Diría que los dos siguientes capítulos (6 y 7) muestran la experiencia del autor en el campo de la intervención en «los trastornos del espectro por sustancias psicoactivas» como muy acertadamente, en mi opinión, propone definir a lo que de forma más genérica solemos denominar como problemas relacionados con las drogas. En el primero sigue como se fue tejiendo una óptica transdisciplinar que será conocida como el modelo biopsicosocial bajo el predominio de la psicología (pues psicólogos y psicólogas fueron los que predominaron en su aplicación), aunque me parece que aquí no valora en su justa medida el impacto que tuvieron las políticas de reducción del daño. Y el segundo, el capítulo 7, constituye una muy brillante y necesaria crítica al modelo neurológico de la adicción, mostrando como su progresiva imposición se ha hecho a partir de lógicas institucionales mediadas por los recortes presupuestarios de las políticas de austeridad.

En el capítulo 8 encontramos una muy informada propuesta de revisión del contexto español en cuatro etapas a lo largo del siglo XX, aunque se detiene especialmente en la epidemia de heroína de los ochenta y en el peso de la opinión pública en relación con las políticas de drogas. En el 9 se cuida de no dejar de lado cuestiones como las aportaciones de la perspectiva de género, las relaciones entre drogas y prisiones, o la exclusión social. Y el 10 se centra en los cambios que en este momento están transformando las percepciones sobre las drogas, tanto a nivel español como mundial, lo que le lleva a hablar de cuestiones tan candentes como el riesgo, las políticas urbanas, la epidemia de opiáceos en los EUA y los primeros mercados regulados de cannabis.
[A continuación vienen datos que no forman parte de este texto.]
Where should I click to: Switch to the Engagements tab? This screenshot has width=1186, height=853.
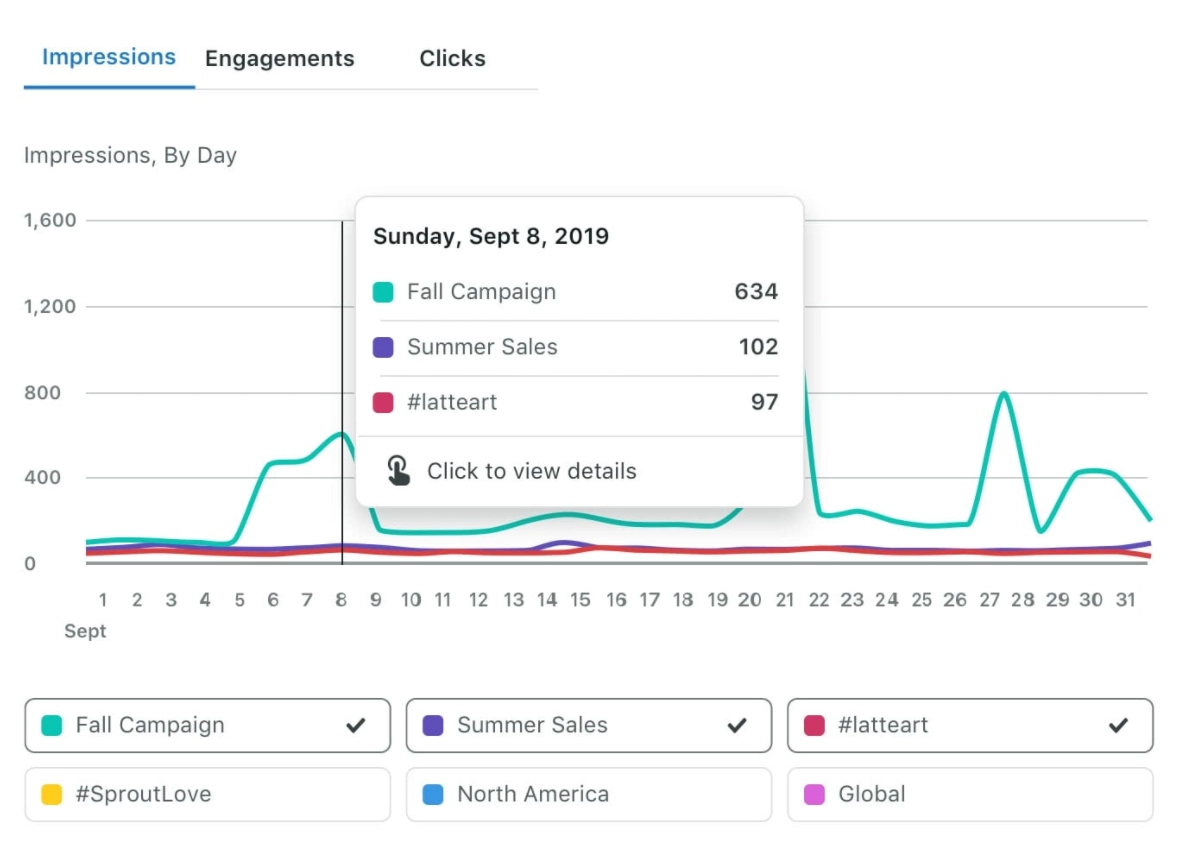point(280,58)
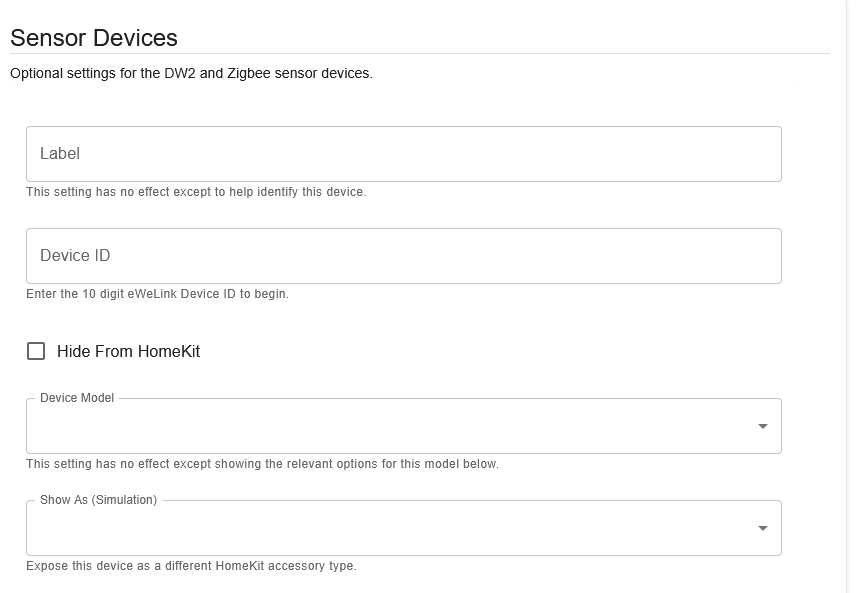Click the Device Model dropdown arrow icon
The height and width of the screenshot is (593, 863).
point(763,427)
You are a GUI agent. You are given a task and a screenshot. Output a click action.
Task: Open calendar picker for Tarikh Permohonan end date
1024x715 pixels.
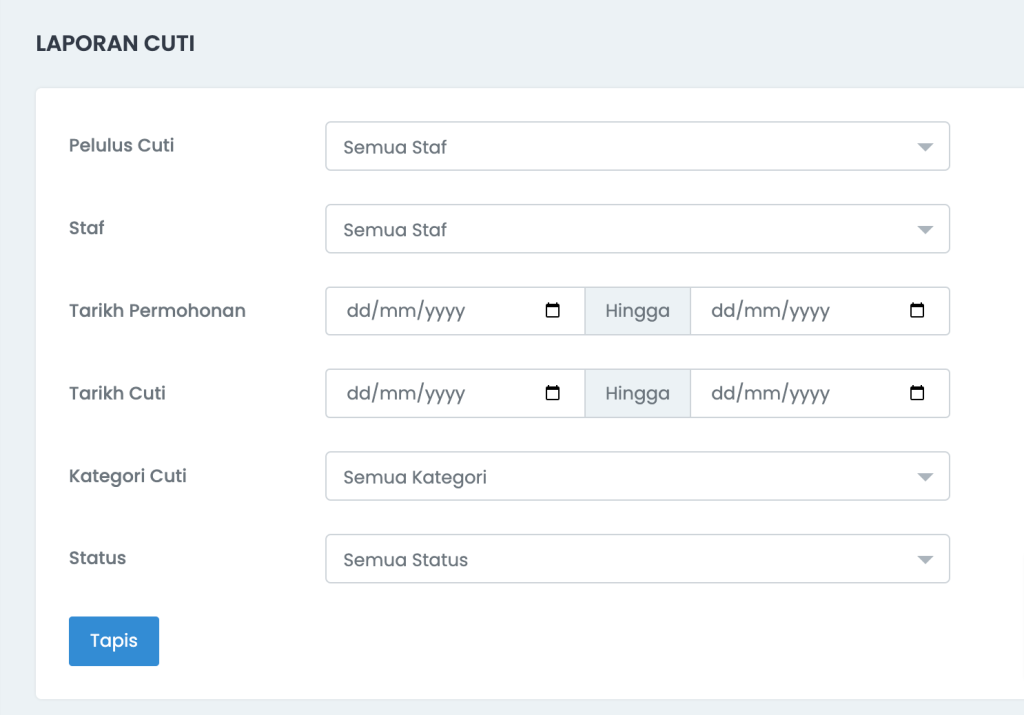[x=917, y=311]

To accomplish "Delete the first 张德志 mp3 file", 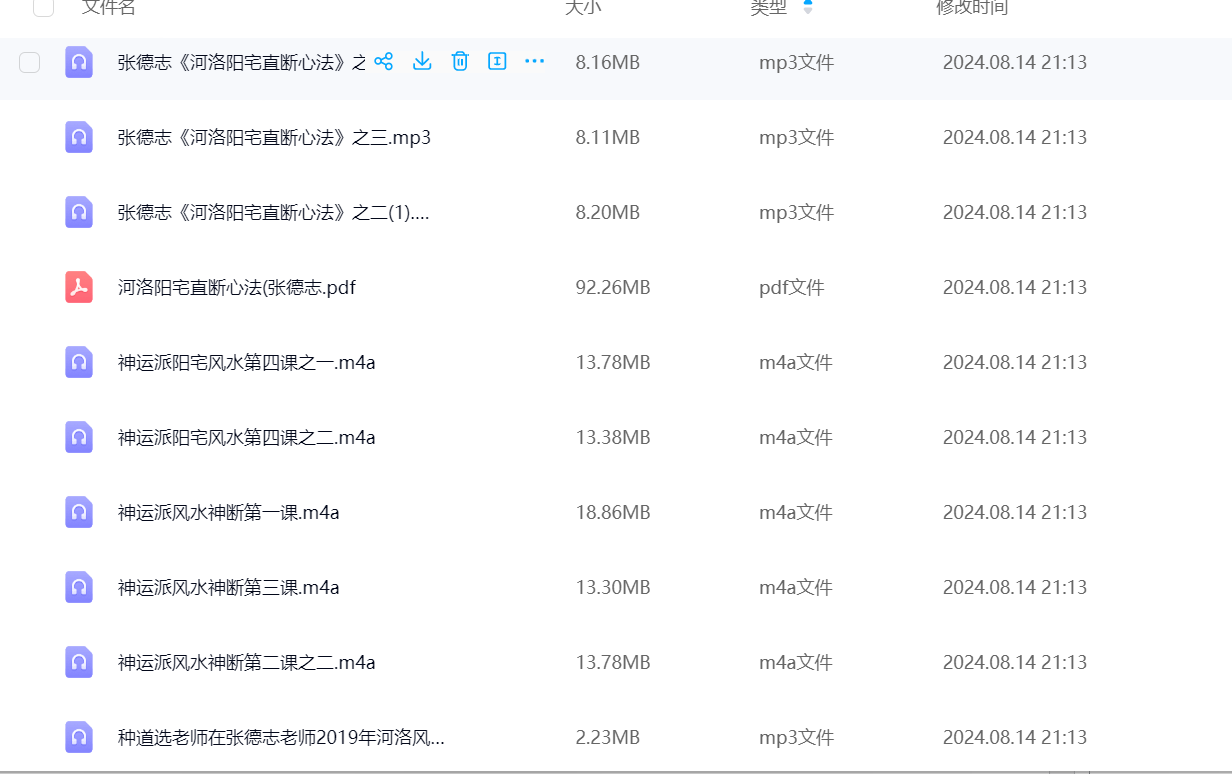I will [459, 61].
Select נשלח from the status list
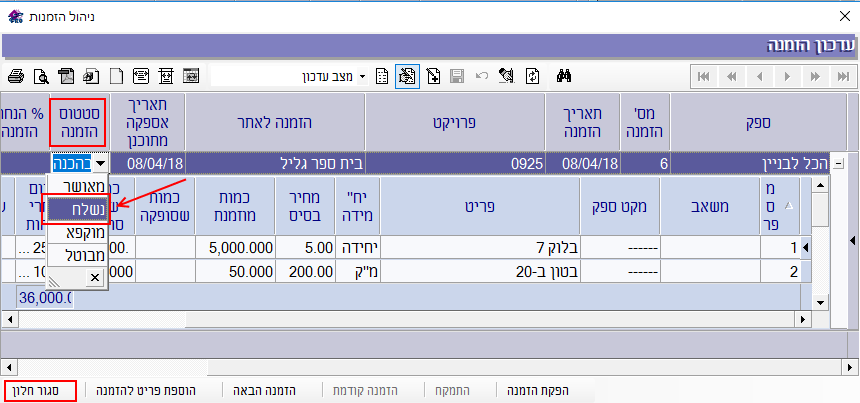860x403 pixels. (76, 209)
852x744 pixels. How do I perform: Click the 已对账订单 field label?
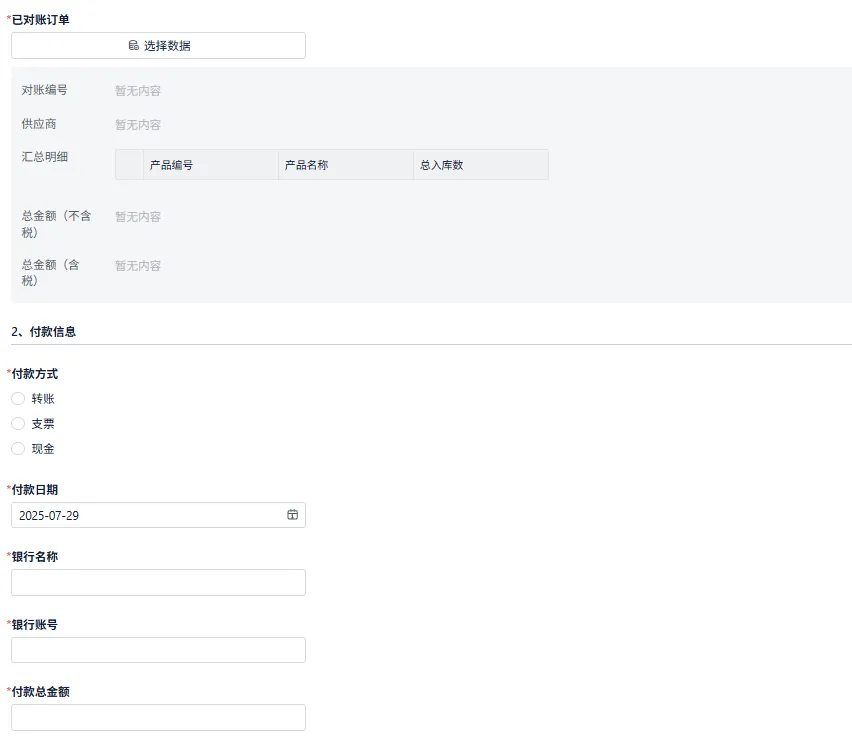click(40, 20)
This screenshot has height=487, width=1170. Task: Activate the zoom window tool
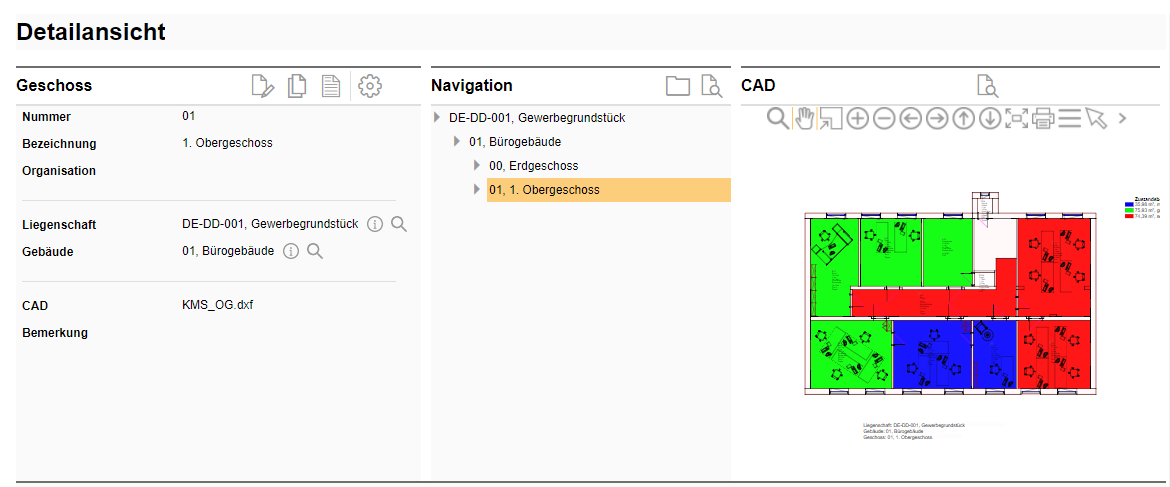(x=831, y=118)
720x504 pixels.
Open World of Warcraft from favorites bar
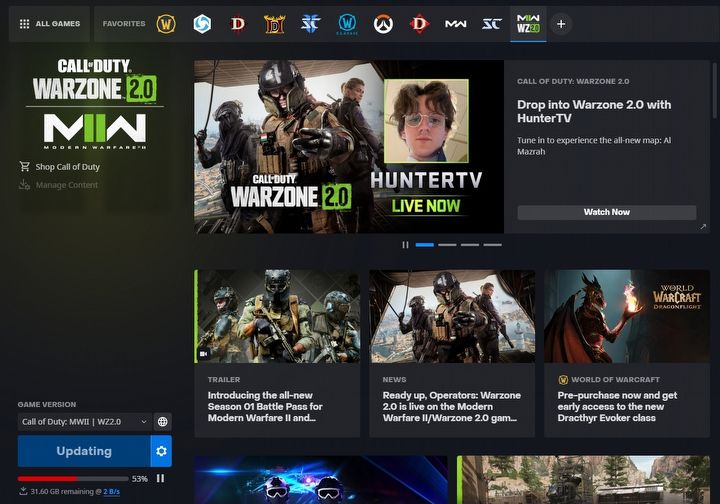[x=166, y=23]
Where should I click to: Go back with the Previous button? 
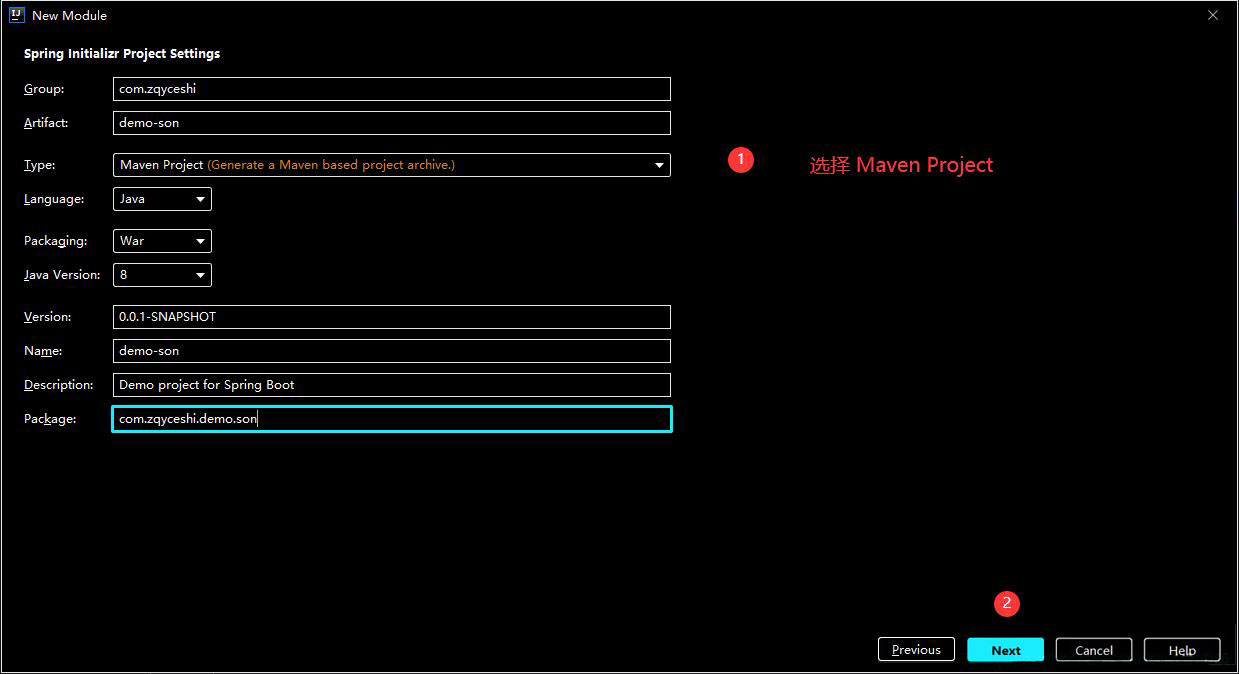pos(916,650)
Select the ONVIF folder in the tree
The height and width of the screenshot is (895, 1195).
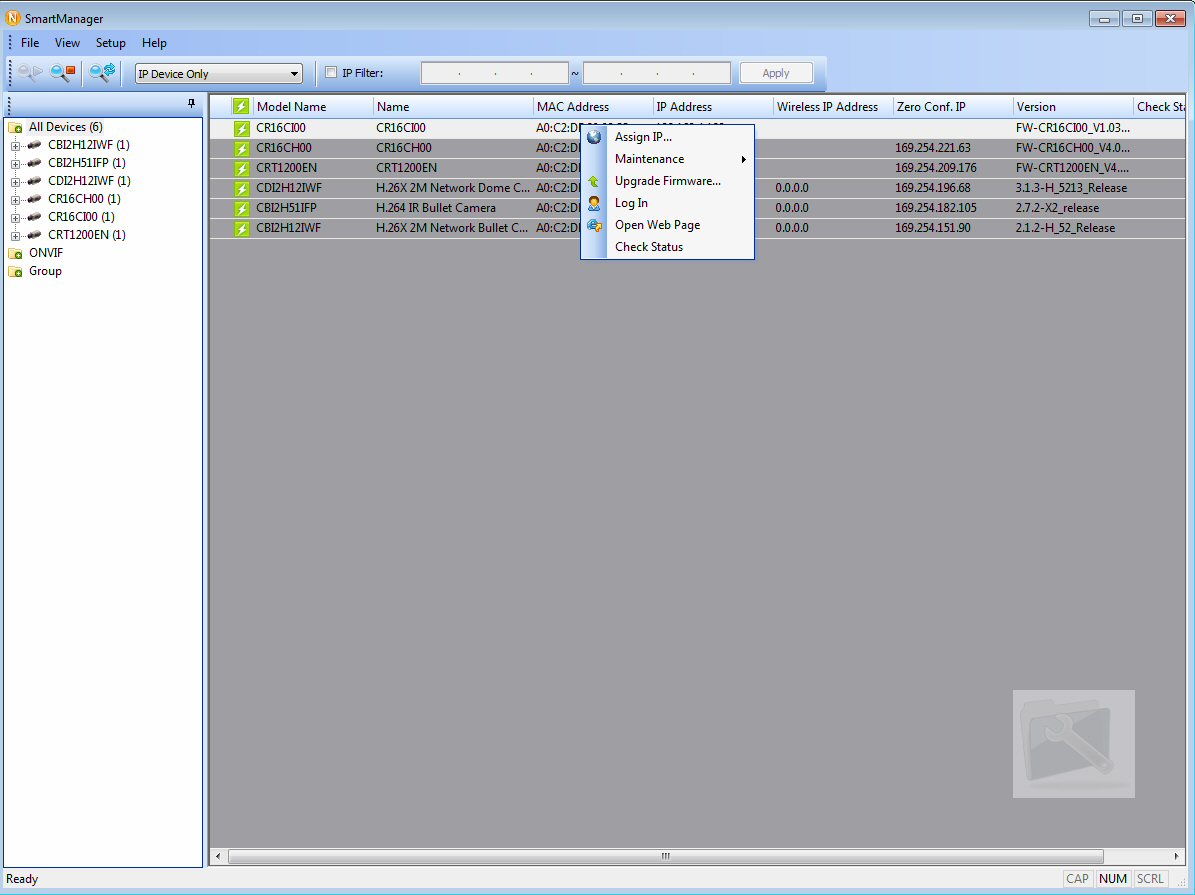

Aunque nunca las ha perdido de vista a lo largo de todo el texto, parece que en los dos últimos capítulos vuelve a centrarse sobre temáticas más específicamente criminológicas, sobre todo en el último, una reflexión muy pedagógica sobre aspectos profesionales de una criminología balanceada entre los niveles sociales y los individuales, y entre los teóricos y prácticos. Y aquí es donde, para finalizar, quería yo volver, a la justificación de la identidad entre criminología y drogas del primer capítulo que, una vez leído todo el texto, encuentra su plena confirmación. Porque este texto se podría haber titulado tranquilamente, en un contexto puramente académico, algo así como «Una perspectiva socioantropológica aplicada de las sustancias psicoactivas» o cualquier título igual de poco imaginativo. Pero el haberlo situado en un campo de intervención, le permite desarrollarlo aunando con rigor los aspectos teóricos y los prácticos, para acabar reivindicando una criminología pública, profesional, crítica y práctica. Sin olvidar que una obra puramente académica habría tenido un recorrido mucho más limitado que no un manual como el presente que, de este modo, tiene asegurado un público clave en este ámbito de intervención. Me parece una política comercial acertada, no tanto desde el punto de vista crematístico (que seguramente también) si no del político. Más allá de este público, creo que se trata de una obra de indispensable lectura tanto para personas de la academia interesadas en un ejemplo de cómo se articulan en nuestra sociedad y en un campo específico como el de las drogas, procesos y fenómenos que tradicionalmente situábamos en el ámbito de la biología, la psicología o de las ciencias sociales; así como para cualquier persona que quiera saber cómo funcionan estas cosas en nuestra sociedad.